[Set exercise]
Reproduce the items below word for word, starting at the first line and ending with the line containing "Looking at the screenshot, I should (x=701, y=318).", including both of those lines.

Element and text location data
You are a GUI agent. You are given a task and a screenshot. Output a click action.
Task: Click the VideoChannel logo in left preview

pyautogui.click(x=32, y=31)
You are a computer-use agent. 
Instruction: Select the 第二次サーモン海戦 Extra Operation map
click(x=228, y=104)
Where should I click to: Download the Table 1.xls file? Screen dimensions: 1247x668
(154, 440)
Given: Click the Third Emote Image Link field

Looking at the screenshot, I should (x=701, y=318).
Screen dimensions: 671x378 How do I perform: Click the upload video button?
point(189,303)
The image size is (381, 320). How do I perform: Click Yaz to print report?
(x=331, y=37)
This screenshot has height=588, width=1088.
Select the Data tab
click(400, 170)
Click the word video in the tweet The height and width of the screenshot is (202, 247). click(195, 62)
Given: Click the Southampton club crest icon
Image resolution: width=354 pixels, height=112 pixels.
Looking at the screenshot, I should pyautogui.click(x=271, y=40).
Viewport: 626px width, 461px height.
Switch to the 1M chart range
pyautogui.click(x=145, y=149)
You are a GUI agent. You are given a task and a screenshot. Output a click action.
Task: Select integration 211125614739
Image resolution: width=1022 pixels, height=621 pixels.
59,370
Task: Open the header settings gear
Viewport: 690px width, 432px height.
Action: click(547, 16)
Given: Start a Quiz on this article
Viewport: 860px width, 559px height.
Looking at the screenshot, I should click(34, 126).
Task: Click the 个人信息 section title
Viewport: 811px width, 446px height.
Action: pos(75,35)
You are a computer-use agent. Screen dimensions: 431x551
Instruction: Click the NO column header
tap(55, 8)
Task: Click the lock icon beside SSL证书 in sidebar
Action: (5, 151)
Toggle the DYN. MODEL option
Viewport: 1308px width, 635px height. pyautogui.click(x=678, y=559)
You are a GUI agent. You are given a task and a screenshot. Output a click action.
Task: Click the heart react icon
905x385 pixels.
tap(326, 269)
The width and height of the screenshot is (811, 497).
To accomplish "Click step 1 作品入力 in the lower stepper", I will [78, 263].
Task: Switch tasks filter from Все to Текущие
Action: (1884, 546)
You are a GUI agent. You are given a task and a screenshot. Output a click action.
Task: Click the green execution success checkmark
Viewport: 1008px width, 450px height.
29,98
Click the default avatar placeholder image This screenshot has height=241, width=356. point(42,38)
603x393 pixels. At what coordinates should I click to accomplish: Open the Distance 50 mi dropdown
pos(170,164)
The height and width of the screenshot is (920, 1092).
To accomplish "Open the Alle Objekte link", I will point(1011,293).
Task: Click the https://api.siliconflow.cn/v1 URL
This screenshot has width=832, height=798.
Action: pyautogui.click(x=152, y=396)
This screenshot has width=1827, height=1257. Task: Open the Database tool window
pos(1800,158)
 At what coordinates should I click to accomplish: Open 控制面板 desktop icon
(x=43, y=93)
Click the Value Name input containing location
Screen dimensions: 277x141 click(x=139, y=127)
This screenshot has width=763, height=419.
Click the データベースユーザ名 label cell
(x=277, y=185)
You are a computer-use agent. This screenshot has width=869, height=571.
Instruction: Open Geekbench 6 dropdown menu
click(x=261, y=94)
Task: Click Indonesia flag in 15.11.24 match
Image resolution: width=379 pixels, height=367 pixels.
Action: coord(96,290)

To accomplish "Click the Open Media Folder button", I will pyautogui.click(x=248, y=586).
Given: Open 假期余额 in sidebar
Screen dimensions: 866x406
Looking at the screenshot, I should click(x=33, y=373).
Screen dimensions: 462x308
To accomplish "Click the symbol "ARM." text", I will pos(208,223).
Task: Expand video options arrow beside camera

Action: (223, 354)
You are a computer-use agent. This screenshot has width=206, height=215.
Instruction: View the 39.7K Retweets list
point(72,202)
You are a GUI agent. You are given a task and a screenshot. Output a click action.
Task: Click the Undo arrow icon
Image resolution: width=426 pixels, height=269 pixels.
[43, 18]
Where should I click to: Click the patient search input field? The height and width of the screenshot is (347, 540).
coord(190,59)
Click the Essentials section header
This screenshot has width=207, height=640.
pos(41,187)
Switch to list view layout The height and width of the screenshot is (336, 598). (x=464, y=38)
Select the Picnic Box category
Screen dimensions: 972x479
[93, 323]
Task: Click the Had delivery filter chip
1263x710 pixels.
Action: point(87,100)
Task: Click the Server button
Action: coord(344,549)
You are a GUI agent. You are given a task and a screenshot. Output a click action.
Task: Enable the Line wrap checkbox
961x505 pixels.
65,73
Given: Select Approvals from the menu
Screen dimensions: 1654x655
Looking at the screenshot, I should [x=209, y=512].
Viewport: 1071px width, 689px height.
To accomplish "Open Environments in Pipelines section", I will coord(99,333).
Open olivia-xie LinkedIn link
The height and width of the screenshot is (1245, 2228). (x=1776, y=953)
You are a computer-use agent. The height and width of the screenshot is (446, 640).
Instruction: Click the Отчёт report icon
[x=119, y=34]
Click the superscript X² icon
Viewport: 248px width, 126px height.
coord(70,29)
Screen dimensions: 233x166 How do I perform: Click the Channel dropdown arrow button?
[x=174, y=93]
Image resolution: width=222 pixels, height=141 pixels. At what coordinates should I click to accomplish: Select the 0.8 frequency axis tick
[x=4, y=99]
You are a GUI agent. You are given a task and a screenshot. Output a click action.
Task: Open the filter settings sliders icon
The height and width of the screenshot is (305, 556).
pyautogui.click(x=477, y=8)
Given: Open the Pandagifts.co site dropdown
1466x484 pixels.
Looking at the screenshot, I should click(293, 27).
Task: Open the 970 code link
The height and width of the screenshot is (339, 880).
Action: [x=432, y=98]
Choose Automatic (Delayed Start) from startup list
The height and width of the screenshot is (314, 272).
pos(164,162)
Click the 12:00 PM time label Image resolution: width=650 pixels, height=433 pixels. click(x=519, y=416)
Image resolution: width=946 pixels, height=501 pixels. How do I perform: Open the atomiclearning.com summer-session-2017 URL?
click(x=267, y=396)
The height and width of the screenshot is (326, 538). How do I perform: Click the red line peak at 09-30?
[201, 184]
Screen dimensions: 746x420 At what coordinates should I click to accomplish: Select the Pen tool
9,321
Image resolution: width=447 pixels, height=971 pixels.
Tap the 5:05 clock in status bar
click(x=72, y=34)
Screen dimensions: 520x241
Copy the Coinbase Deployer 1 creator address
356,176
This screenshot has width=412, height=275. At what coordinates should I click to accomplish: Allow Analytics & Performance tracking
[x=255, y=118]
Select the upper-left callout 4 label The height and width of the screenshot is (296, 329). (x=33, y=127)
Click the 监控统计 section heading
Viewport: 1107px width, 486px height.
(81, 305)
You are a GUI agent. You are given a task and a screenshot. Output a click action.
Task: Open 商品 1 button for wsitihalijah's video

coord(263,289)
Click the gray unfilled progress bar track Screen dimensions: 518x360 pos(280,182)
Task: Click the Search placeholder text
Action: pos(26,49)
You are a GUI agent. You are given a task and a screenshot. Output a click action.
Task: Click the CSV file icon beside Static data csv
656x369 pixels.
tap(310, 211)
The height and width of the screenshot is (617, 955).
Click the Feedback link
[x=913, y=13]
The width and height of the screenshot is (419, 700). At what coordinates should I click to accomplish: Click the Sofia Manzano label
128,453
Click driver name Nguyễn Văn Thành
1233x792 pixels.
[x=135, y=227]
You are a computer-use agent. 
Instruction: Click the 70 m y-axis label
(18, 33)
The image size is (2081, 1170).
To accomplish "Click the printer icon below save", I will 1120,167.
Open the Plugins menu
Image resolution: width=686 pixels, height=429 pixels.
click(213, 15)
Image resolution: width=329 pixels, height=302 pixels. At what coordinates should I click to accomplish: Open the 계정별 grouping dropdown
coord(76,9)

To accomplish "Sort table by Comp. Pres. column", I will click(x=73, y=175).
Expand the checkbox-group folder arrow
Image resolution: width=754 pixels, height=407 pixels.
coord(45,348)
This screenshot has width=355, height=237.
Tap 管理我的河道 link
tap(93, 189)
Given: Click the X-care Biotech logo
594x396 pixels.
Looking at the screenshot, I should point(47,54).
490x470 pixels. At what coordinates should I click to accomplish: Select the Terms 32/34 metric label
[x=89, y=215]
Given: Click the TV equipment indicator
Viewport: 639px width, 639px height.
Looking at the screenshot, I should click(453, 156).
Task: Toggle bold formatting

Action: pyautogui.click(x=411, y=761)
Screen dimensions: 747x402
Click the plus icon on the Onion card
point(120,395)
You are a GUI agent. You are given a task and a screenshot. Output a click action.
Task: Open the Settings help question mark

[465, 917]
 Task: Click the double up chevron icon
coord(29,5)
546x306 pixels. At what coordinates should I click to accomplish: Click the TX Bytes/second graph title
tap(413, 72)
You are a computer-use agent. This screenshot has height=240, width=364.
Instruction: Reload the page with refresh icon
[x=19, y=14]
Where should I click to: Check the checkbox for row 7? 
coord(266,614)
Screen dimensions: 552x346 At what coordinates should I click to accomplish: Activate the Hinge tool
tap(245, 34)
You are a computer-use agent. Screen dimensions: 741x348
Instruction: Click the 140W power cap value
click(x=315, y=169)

[Solution for this task]
You are a GUI agent. You are given a task and a screenshot. Output a click action.
Task: Click the VideoChannel logo in left preview

pyautogui.click(x=32, y=31)
You are a computer-use agent. 
Instruction: Select the 第二次サーモン海戦 Extra Operation map
click(x=228, y=104)
Where should I click to: Download the Table 1.xls file? Screen dimensions: 1247x668
(154, 440)
Given: Click the Third Emote Image Link field

Looking at the screenshot, I should (x=701, y=318).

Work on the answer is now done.